For Microsoft Windows systems (Windows 7/8/10, Windows Server 2012/2016/2019):

After the installation, the CLC Genomics Server service is run by the Local System account by default. The account has full access to the local system but may not have sufficient permission to access network storage share or mapped drives.

We recommend to change the account used to run the CLC Genomics Server service from Local System account to a normal user account. And then make sure this user account has full access to the shared CLC data and import/export locations.

To change the account used to run the service, you can use the GUI windows service snap-in by typing the following in an elevated command prompt (right click on the "command prompt" icon of the Start menu | All Programs | Accessories, then choose Run as Administrator option from the drop-down menu):

services.msc

Then

• Right click on the service on the service list. The name of the service will reflect the Server product you are using. For example, when running the CLC Genomics Server, it would be CLCGenomicsServer. 
• Choose Properties.
• Go to "Log on" tab.
• Choose the radio button for "This account:".
• Click on Browse button to type in the username you would like to use to run the CLC Genomics Server service.
• Once the user account is chosen, please enter the user's password twice in the password fields, then click OK.

You will need to restart the service for the new account to be in effect.
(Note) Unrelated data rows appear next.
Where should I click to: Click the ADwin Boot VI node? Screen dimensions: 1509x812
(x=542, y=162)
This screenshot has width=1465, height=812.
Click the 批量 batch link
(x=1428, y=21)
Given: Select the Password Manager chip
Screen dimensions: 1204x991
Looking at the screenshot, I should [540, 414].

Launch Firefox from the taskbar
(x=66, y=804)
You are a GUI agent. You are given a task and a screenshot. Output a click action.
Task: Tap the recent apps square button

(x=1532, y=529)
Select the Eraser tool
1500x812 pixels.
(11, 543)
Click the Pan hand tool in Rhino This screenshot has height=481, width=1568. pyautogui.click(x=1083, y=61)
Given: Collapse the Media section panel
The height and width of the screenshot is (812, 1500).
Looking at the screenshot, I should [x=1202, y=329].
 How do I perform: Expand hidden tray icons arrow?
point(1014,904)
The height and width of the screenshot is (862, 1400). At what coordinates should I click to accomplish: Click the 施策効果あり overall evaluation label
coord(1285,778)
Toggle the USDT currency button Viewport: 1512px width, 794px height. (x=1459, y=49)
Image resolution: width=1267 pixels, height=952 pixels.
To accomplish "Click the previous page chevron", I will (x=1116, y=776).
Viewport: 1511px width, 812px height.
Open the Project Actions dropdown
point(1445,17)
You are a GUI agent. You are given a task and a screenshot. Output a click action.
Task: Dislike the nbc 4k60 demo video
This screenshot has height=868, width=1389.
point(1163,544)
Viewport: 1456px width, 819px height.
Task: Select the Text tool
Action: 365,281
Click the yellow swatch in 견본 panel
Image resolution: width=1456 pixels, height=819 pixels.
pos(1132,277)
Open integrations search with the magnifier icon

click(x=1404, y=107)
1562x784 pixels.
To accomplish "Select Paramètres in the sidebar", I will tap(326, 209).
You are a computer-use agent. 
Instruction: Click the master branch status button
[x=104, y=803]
To do this, simply right click on the CLC Genomics Server service and choose restart in the service snap-in window.

For a CLC Genomics Server cluster running on windows machines, please make sure the same account is used for running all CLC Genomics Server service on all machines.

Please make sure that this user account has permissions to read and write the data folders used for the CLC Genomics Server (both the master and the job nodes) at both the filesystem level (the Security tab in folder's properties window) and at the sharing level (the Sharing tab in folder's properties window).

Once the CLC Genomics Server service is restarted on all the nodes, you can then use server check setup script method mentioned in the following Server manual link

https://resources.qiagenbioinformatics.com/manuals/clcgenomicsserver/current/admin/index.php?manual=Check_setup.html

to make sure that all nodes have sufficient access to the data locations and no error are generated.